In this work, we introduced MIND, a rehearsal-free continual learning method. In particular, we proposed a new parameter isolation method that creates sub-networks tailored for each incremental task. MIND uses a distillation procedure to condense a new model (trained from scratch on each new task) in a sub-network of MIND, that will be exploited as compressed inter-knowledge thereafter. We also introduced a gating mechanism that optimizes the learning, guiding the gradient flow and selecting only the correct units that contributed during learning. This unlocks a more precise and reliable computation of the gradient providing more fast and proficient learning. Moreover, we proposed an alternative distillation procedure that can be used on systems with memory resource limitations. This alternative approach, called self-distillation, substitutes the role of the teacher (new model) during the distillation procedure with MIND itself. Finally, we validated our results by running a wide batch of experiments encompassing 5 different benchmarks.

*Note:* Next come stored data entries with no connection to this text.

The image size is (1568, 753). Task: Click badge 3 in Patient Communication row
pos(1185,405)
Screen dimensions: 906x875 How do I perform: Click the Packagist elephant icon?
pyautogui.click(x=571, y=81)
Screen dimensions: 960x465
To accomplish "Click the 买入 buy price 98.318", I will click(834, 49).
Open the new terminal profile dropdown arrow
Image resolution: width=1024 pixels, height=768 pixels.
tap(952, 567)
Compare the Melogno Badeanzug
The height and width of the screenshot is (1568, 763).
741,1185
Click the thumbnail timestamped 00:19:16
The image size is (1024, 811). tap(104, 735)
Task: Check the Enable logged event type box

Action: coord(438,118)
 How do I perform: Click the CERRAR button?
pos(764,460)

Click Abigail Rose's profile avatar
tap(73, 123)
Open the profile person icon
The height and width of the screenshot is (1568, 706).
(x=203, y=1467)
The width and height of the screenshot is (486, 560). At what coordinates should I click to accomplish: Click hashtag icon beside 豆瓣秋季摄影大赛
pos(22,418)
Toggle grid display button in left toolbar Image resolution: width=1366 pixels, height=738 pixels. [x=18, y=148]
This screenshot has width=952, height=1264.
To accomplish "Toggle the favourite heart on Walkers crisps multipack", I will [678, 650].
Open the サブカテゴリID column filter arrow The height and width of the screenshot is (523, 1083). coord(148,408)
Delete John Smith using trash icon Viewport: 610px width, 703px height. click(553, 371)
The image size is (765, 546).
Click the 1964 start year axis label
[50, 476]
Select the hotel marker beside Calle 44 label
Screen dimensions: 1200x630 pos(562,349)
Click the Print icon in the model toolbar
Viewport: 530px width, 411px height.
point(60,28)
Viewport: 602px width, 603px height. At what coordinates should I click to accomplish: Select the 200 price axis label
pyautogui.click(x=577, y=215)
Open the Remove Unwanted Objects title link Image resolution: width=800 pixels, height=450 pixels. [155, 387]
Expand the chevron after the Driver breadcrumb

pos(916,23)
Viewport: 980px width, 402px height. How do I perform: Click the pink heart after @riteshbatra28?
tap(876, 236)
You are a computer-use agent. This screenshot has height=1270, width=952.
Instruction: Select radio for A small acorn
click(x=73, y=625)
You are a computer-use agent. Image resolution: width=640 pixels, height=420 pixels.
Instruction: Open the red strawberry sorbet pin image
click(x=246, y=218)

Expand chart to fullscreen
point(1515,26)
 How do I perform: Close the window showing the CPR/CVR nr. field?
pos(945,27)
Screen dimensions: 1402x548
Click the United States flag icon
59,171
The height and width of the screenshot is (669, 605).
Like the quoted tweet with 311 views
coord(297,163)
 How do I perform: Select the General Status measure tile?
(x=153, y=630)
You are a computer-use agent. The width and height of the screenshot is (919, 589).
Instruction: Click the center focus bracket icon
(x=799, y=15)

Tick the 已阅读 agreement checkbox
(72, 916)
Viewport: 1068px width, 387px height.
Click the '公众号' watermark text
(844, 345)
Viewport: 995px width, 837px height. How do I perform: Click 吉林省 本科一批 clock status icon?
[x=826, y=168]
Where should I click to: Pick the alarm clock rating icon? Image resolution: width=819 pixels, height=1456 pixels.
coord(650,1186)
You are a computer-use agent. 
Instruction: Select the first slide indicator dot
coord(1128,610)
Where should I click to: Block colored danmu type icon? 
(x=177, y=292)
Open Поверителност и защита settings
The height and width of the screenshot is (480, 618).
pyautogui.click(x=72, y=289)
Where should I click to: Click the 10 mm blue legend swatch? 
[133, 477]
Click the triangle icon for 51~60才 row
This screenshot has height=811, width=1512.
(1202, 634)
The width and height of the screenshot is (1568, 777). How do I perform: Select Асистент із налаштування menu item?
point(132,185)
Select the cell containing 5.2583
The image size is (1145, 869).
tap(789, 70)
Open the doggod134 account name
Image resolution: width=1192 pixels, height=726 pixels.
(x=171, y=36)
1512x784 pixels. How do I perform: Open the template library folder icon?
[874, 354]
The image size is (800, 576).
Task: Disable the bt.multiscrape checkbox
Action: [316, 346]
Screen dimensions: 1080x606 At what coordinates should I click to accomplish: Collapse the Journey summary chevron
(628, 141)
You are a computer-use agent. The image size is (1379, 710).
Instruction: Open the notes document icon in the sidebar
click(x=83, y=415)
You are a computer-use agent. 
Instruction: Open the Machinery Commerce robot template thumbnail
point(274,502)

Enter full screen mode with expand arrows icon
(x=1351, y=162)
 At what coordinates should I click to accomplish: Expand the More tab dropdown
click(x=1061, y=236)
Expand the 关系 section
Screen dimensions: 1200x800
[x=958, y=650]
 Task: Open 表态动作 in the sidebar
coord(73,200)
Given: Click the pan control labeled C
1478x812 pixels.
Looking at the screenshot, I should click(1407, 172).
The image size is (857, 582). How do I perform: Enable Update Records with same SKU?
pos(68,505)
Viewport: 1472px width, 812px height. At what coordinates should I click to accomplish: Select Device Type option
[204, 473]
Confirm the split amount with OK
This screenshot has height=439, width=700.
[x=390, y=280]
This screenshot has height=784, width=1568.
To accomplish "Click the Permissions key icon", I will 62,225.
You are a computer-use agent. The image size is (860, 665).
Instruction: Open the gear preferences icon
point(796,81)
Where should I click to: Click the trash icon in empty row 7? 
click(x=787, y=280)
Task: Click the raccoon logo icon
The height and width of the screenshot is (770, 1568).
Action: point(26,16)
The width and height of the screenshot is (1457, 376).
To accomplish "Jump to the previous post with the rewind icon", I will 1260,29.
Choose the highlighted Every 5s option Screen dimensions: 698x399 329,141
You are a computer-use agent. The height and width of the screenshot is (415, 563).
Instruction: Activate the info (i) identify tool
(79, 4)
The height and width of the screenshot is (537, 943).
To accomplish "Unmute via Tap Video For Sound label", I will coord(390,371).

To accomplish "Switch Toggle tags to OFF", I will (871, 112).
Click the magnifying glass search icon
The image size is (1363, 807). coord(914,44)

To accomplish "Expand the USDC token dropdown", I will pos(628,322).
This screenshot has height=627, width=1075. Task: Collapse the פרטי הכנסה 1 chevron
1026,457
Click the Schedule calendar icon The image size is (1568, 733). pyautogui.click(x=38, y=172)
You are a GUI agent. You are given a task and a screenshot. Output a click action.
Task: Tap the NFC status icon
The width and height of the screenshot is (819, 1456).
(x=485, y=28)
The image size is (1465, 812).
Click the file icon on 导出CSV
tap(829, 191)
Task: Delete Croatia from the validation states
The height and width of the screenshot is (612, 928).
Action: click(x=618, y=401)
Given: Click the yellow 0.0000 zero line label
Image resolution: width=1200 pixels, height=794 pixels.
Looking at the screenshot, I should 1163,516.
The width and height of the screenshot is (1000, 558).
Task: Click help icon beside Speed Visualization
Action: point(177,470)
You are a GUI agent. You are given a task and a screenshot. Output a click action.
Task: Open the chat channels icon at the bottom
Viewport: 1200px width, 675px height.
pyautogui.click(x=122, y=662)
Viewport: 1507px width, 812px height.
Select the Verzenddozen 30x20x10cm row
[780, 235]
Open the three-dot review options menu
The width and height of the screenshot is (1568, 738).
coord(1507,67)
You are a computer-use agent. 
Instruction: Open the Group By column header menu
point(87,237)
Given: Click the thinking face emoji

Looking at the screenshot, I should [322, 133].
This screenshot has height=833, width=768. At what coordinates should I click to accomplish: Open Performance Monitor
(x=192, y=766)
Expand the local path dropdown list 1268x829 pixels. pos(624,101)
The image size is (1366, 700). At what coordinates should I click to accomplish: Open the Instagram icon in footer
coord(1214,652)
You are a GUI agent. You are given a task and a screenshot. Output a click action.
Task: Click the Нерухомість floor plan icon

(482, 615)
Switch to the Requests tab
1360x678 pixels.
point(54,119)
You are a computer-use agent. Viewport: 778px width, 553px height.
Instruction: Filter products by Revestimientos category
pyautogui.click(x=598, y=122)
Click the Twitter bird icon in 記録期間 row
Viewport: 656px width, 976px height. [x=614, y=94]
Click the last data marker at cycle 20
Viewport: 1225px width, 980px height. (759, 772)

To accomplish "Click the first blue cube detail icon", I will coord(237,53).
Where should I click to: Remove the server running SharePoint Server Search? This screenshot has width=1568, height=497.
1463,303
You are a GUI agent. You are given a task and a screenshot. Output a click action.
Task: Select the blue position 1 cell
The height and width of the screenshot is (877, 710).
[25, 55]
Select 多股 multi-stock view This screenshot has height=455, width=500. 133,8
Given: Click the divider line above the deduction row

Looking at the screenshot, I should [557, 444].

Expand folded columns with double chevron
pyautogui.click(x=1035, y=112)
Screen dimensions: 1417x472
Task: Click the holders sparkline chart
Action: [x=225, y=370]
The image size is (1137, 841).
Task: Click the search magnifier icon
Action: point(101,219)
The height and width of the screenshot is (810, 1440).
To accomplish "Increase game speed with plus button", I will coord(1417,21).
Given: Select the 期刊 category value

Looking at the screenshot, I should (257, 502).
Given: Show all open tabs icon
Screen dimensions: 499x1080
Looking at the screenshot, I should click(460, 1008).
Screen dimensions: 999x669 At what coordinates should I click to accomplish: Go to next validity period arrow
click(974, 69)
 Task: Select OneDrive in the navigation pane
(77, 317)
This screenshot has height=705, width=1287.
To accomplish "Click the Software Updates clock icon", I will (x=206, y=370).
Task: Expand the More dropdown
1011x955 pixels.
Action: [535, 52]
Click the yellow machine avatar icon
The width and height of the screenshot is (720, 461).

Moreover, we ablated several architectural components of MIND and provided a sensitivity analysis of the distillation loss hyperparameter. Results show that MIND can be considered the new state-of-the-art method for class incremental rehearsal-free continual learning.

Acknowledgments

We would like to thank Marco Cotogni for his valuable suggestions on the manuscript and the reviewers for their detailed and valuable comments.

The Thirty-Eighth AAAI Conference on Artiﬁcial Intelligence (AAAI-24)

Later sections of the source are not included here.